GIVEN EXERCISE A:
Reproduce every one of the entries in the rows of pointing data that follow the text, swapping "icon" for "symbol" and changing nothing else. Omit the pictures from your reply.

DOCUMENT SEGMENT:
════════
How can you ensure that the building reflects the living church and its vision, and what resources can you provide to help visitors to encounter the living God in it?
If there is more than one entrance, then is the main entrance clearly signposted both from the church path(s) and from any locked entrance doors?
Is the church clean and tidy? If the building is very dark, then could you consider installing a motion-sensitive or timed light?
If your church has toilet facilities, then are they well signposted? If it doesn't, then is there information for visitors about the nearest public toilets or at least about the nearest pub?
It is commonly said that only one in every eight to ten visitors will sign a visitor book, but those who do choose to sign it obviously value the opportunity and many will leave a comment. (On reading back through the visitor book, one village churchwarden discovered that the current generation of teenagers was not the first to shelter in the building during the winter evenings: their parents' comments were to be found in the book from the time when they were teenagers!)
If your church has a Children's Corner then it's important to make sure that the area is clean, that the toys and furniture are safe for use, and that it looks bright and welcoming. Not only does it give small children somewhere to play while their parents look round the church, but it also sends out an important message about how welcome children are in your church.
A leaflet that explains your church's children's work (such as this one) can be another good way of letting visitors know that this is a living church in which children are welcome and valued.
If you have a prayer space, then are there any resources in them that can help children to engage in prayer?
Smart, up-to-date noticeboards can help visitors to understand that this is a living church.
════════
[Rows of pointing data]

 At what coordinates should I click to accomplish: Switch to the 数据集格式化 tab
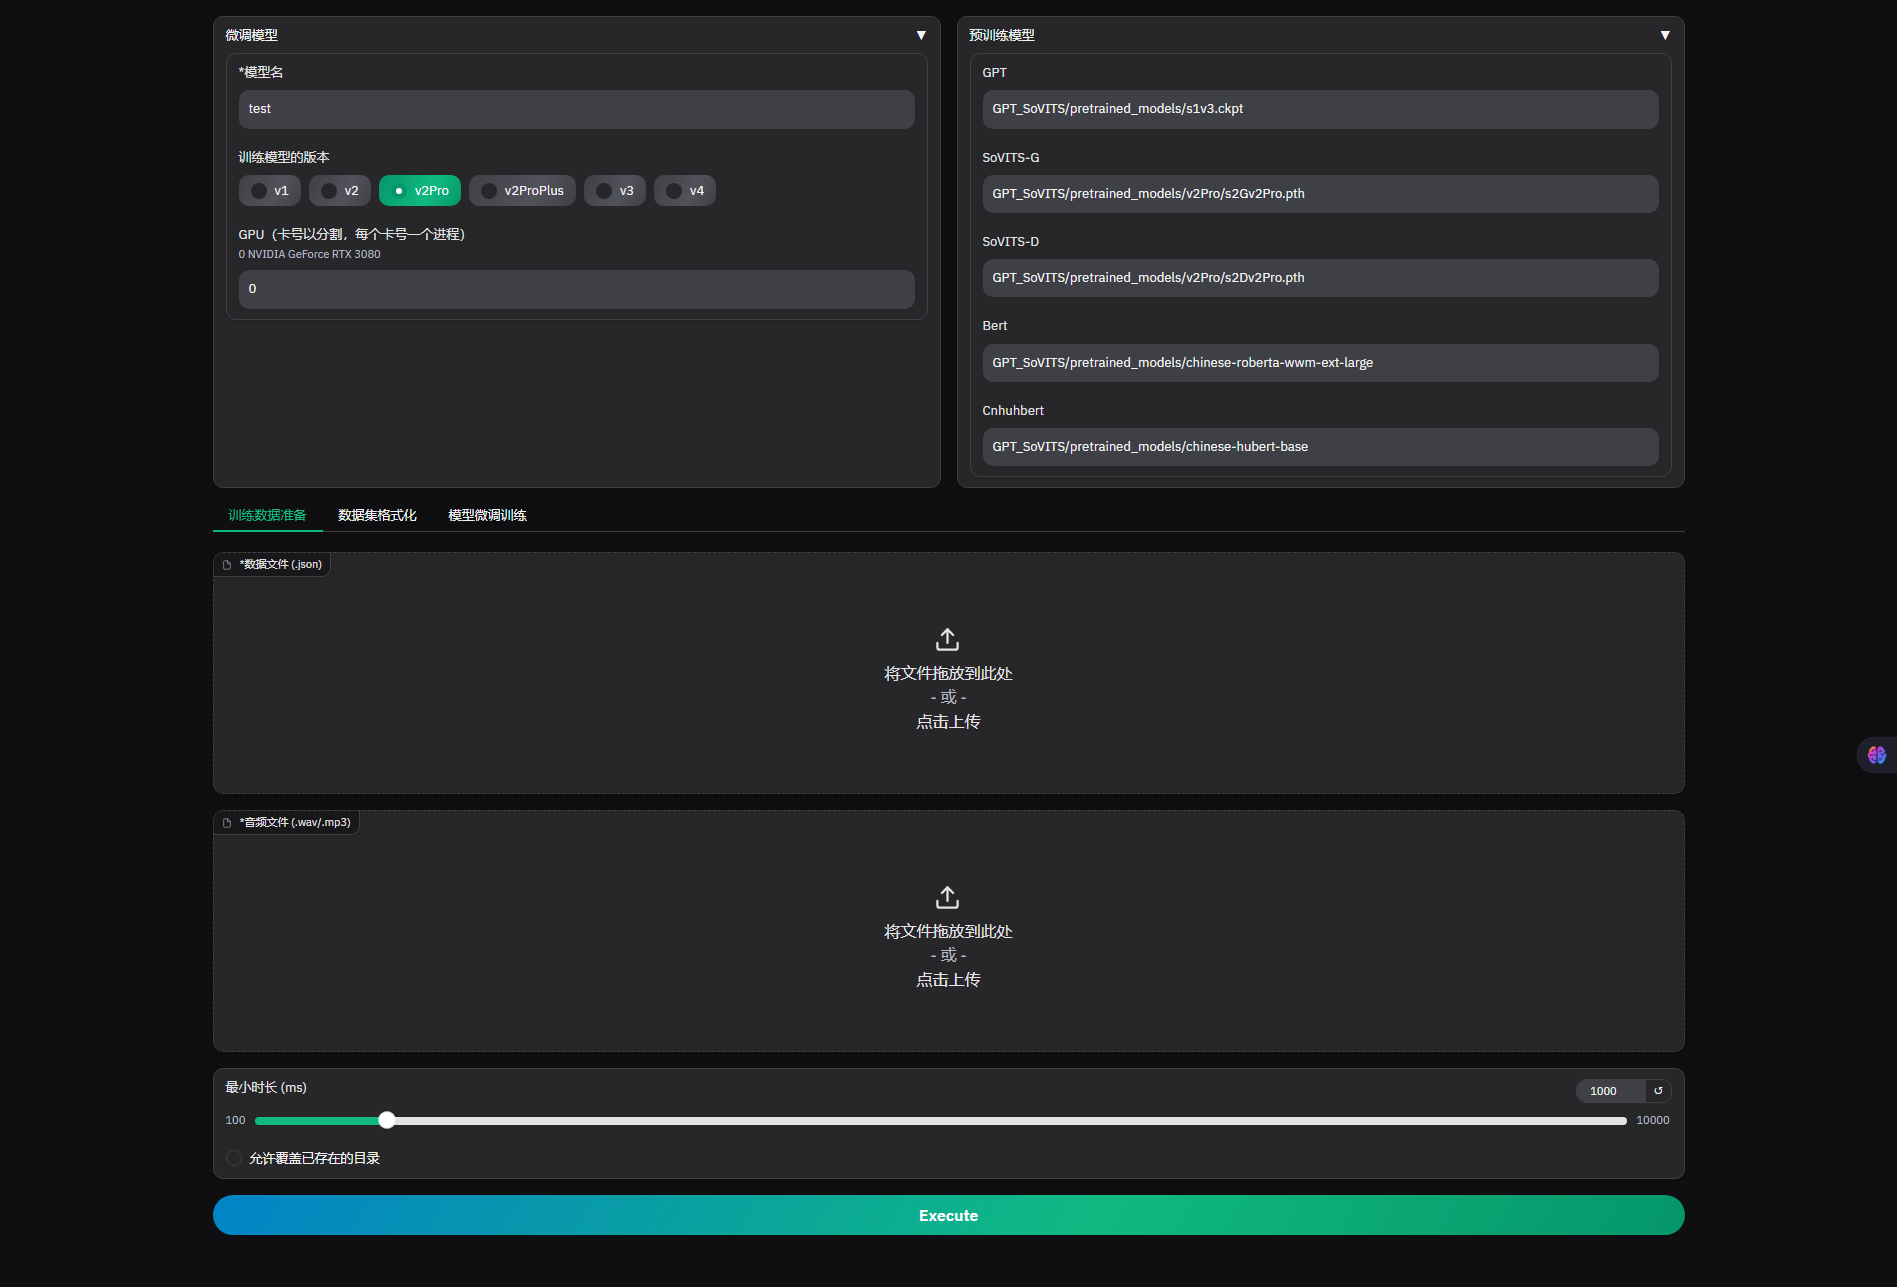(377, 515)
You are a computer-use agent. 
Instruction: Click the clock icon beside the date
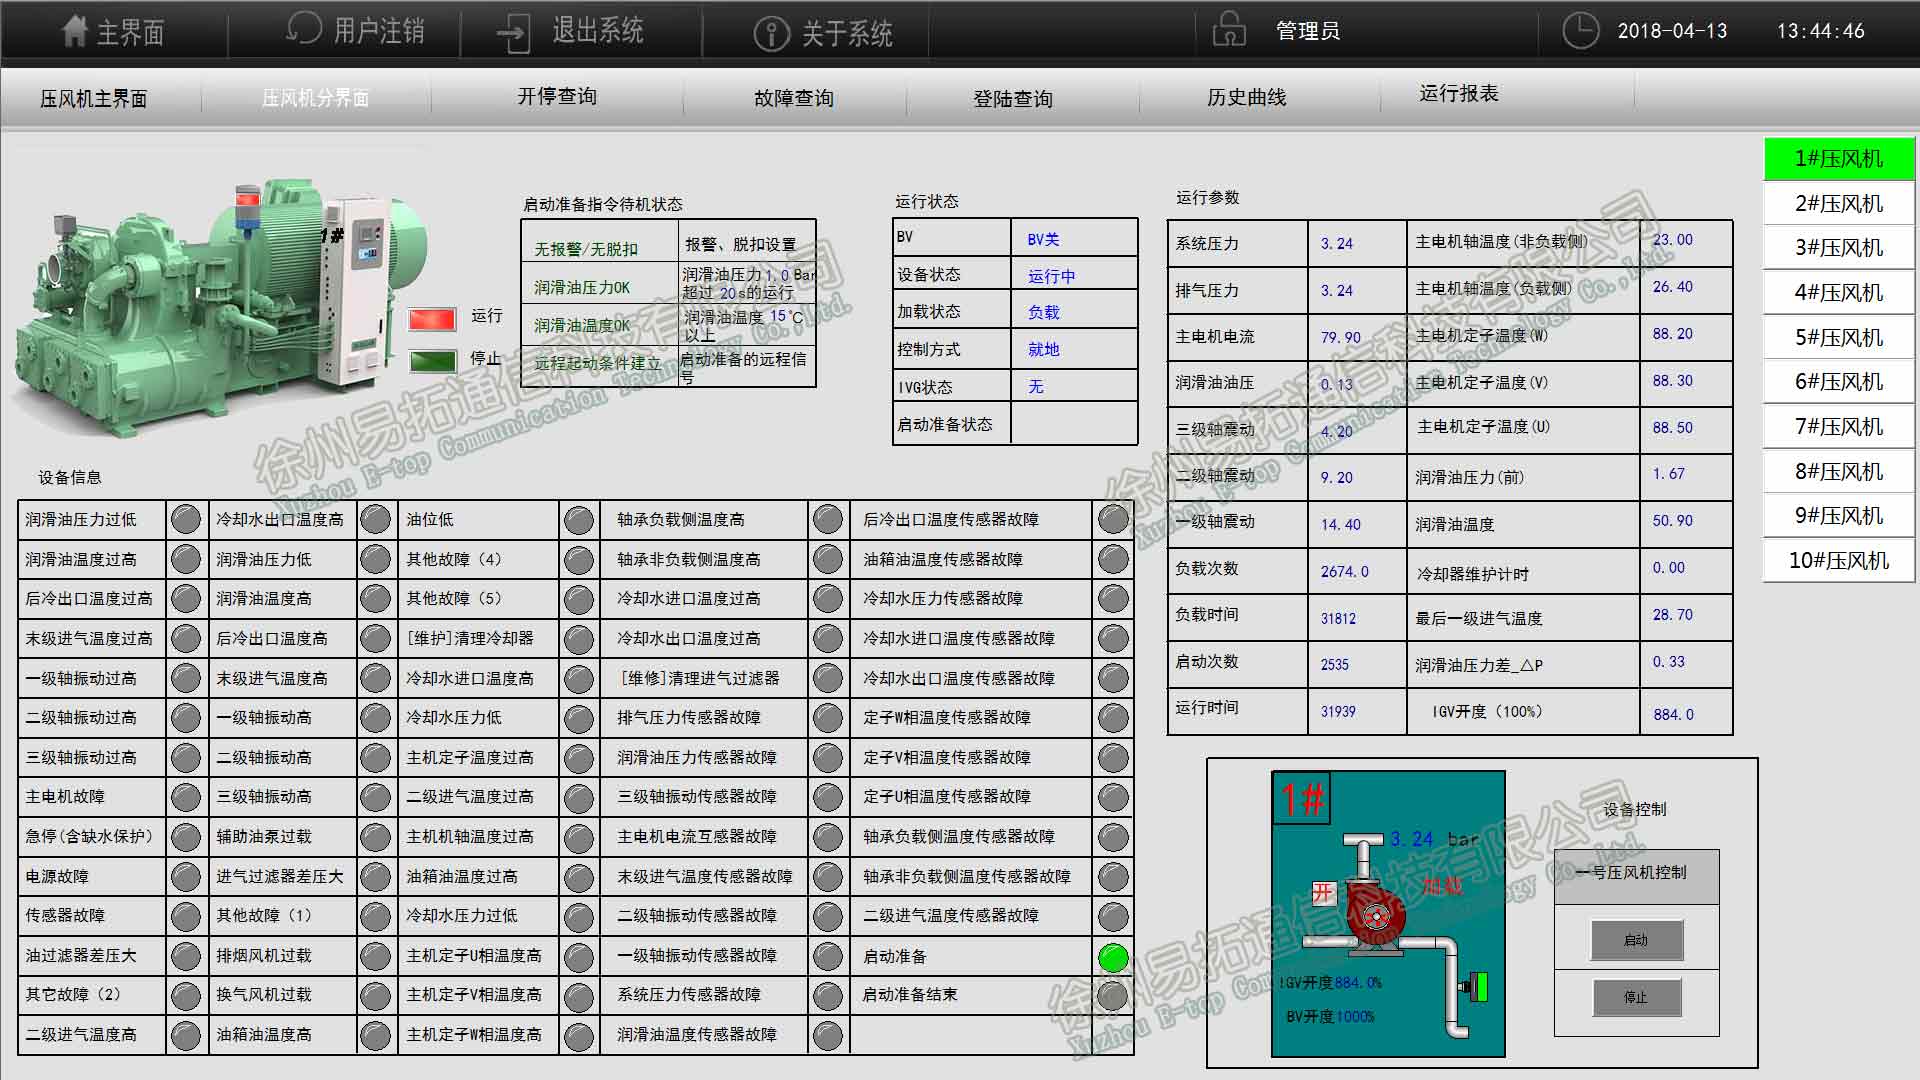(1581, 30)
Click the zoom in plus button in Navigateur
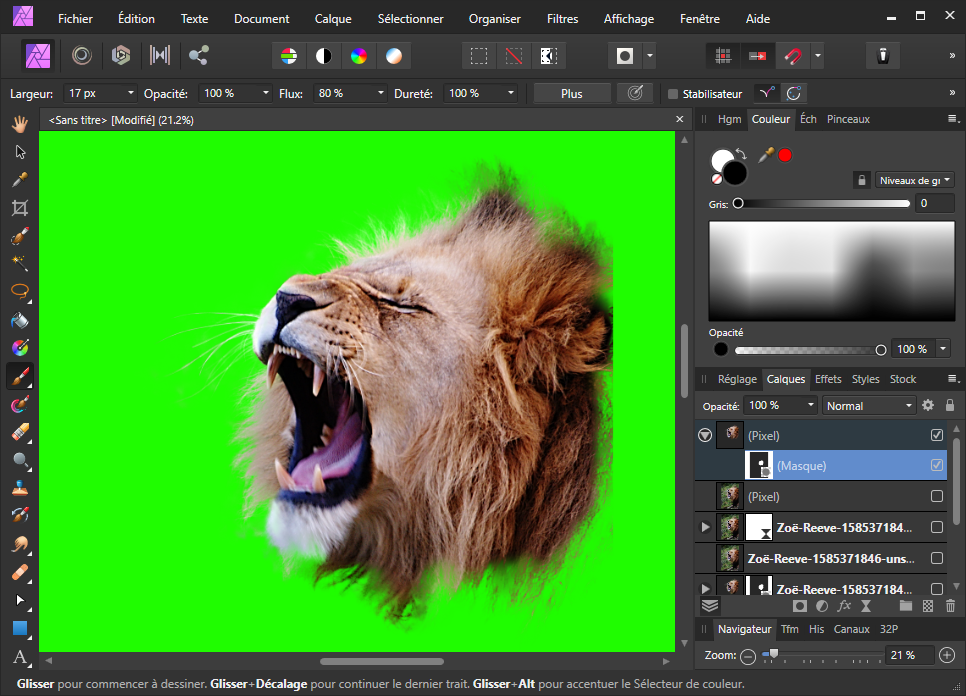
════════
GIVEN EXERCISE B:
Answer these questions using the church-visitor guidance above:
(i) According to what is commonly said, how many visitors will sign a visitor book?
(ii) What kind of light could be installed if the building is very dark?
(iii) What can smart, up-to-date noticeboards help visitors understand?

TASK RESULT A:
 At what coordinates should I click to accomplish: Switch to the 数据集格式化 tab
(377, 515)
You are a computer-use agent. 
Instruction: Click the clock symbol beside the date
(1581, 30)
Click the zoom in plus button in Navigateur

TASK RESULT B:
(i) Only one in every eight to ten visitors.
(ii) A motion-sensitive or timed light.
(iii) That this is a living church.